You see, very, very few people get rich on travel blogging and those who have “made it” started out at least 7 years ago, back in the early 2000s when the travel blogging world wasn’t inundated by millions upon millions of bloggers trying for the ‘have it all’ lifestyle that so many of those very travel bloggers sold. Even now, many of the famous blogs, such as Nomadic Matt, the Expert Vagabond, or Adventurous Kate, are making most of their money through diverse income streams, like courses that cost over $300 to teach budding travel writers out there how they too can live off their blog. I should probably say I’m not calling bullshit on these famous bloggers for the sake of PR, but I am. I’m sorry the travel blogging world is simply too crowded for anyone new to make it off their blog anymore. These days it is the combination of social media and travel blogging that is bringing in the money for all those pretty, 20-something blondes with a laptop and a bikini.

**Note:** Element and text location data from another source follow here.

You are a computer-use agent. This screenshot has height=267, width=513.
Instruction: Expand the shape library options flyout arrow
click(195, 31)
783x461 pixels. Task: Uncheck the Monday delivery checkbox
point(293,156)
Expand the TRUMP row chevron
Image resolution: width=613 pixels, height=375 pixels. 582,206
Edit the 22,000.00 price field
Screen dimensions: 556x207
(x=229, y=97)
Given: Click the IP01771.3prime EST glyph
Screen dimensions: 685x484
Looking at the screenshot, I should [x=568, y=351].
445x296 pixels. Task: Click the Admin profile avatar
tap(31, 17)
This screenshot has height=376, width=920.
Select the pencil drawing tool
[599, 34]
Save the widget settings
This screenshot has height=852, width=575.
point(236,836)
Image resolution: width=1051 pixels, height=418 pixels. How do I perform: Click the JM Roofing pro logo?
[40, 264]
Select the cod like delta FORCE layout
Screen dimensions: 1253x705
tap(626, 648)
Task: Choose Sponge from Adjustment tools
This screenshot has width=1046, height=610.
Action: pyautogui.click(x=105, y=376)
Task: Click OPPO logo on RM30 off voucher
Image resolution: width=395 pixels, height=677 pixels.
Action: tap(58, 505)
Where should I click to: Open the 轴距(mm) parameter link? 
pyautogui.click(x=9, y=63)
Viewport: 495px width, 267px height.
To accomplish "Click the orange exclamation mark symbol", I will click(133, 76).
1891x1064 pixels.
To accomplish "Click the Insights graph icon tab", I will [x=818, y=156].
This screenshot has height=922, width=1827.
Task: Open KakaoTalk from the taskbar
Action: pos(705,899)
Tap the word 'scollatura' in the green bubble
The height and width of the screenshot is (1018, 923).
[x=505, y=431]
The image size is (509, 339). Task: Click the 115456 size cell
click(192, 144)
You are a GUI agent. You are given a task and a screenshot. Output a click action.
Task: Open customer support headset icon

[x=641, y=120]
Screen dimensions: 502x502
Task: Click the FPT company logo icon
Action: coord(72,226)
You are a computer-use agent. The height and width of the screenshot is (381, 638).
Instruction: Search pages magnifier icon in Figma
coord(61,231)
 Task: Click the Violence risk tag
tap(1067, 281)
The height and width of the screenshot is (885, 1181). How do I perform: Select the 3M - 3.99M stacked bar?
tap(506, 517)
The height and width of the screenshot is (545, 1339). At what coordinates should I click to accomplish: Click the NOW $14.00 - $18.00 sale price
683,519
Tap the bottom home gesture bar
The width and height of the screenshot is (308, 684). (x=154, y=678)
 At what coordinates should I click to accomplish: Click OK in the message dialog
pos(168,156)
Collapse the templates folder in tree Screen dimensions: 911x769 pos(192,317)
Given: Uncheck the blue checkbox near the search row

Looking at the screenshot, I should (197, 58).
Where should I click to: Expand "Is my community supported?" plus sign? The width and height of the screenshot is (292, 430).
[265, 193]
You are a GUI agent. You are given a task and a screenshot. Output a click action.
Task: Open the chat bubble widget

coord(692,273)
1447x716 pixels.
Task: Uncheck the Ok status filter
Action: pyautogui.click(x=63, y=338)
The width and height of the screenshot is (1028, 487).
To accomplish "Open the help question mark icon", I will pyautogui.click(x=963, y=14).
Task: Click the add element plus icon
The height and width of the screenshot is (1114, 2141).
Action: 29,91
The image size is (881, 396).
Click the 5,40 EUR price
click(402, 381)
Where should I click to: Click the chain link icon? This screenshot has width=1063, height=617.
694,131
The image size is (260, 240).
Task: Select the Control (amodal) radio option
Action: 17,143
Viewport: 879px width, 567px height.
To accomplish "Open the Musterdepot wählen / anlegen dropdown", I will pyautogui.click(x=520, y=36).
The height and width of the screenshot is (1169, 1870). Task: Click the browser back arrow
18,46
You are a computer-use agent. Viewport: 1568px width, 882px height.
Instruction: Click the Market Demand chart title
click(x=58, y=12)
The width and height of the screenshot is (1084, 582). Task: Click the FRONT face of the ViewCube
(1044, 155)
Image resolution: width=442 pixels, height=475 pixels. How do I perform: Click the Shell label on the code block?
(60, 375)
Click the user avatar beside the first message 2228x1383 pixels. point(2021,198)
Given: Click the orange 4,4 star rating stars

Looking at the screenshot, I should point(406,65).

Sometimes I ask myself why I don’t embrace this hostile takeover, why I won’t resort to posting pictures where the main subject is my butt*, and all I can say is that’s not who I am. I don’t care if going the way of so many other bloggers out there, embracing social media and travel blogging, would boost my blog’s readership, because it wouldn’t be for the right reasons. I want people to read my writing, because they genuinely enjoy what I have to say. I want to create entertaining stories, honest exposes, and snapshots of the big, wild world that we call home. I want to open up someone’s world, expand it, and add something of value. I do not want to contribute to the dark, twisted, narcissistic world of Instagram where competition reigns supreme and lifestyle jealously is peddled for likes.
I feel this is a symptom of our instant gratification society, a society in which we want the latest and greatest gadget immediately, where we cannot seem to fathom investment of our time into something that does not show direct return, and where pleasure is sold to the masses on the glossy covers of ad-ridden magazines. Why does it feel like someone, somewhere is always selling us something? Is nothing left untainted by the greedy hand of profit, the religion of unfettered capitalism ripping away any semblance of authenticity that is left? Why can we not create for the sake of creation, travel for the sake of discovery, and interact for the sake of friendship, not networking?
Maybe I am naïve. Maybe in twenty years’ time I will be harden to the covetous ways of this world, but for now, I am not. I am not a photographer, model, or “influencer”; I am just a young, nerdy girl in love with the world and the stories that inhabit it. I want to write down all the wondrous, beautiful, and terrible things I see. I want to make something that endures, something that lasts longer than a picture on a newsfeed, and to do this I will write. I will not waste my time trying to make social media and travel blogging work me, because it doesn’t. My blog will have a handful of readers at best and I will be mostly unknown to the world, but maybe, one day, I will write something that is read. Maybe if I write enough something will resonate with the world and that will be when I have made it. Maybe what I write will never make it past my immediate circle, maybe my words will be all I have left when I am 85 and have lost my memories, maybe I’m making my own traveling version of The Notebook. Whatever happens, I will write and I will stay true to myself.
*Yes, I do see the irony of having the featured photo of this post be one of me on a beach, in a bikini, but I would like to think that my butt is not the main subject of the photo and that the photo conveys joy. At least that was my goal, after all, I did say I’m not a photographer, who knows if it worked.